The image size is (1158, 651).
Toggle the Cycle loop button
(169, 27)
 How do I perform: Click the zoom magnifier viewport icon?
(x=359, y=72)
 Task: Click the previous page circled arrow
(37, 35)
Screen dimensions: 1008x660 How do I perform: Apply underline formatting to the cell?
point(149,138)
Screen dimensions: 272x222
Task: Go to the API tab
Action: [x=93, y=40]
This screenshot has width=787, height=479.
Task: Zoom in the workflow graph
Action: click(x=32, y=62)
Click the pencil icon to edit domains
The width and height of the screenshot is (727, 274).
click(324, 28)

#### Your goal:
In the records above, find the line containing "Screen dimensions: 1008x660"; please retype it and every line after it through the last line, exactly and with nothing else.

#### Output of the task:
Screen dimensions: 1008x660 How do I perform: Apply underline formatting to the cell?
point(149,138)
Screen dimensions: 272x222
Task: Go to the API tab
Action: [x=93, y=40]
This screenshot has width=787, height=479.
Task: Zoom in the workflow graph
Action: click(x=32, y=62)
Click the pencil icon to edit domains
The width and height of the screenshot is (727, 274).
click(324, 28)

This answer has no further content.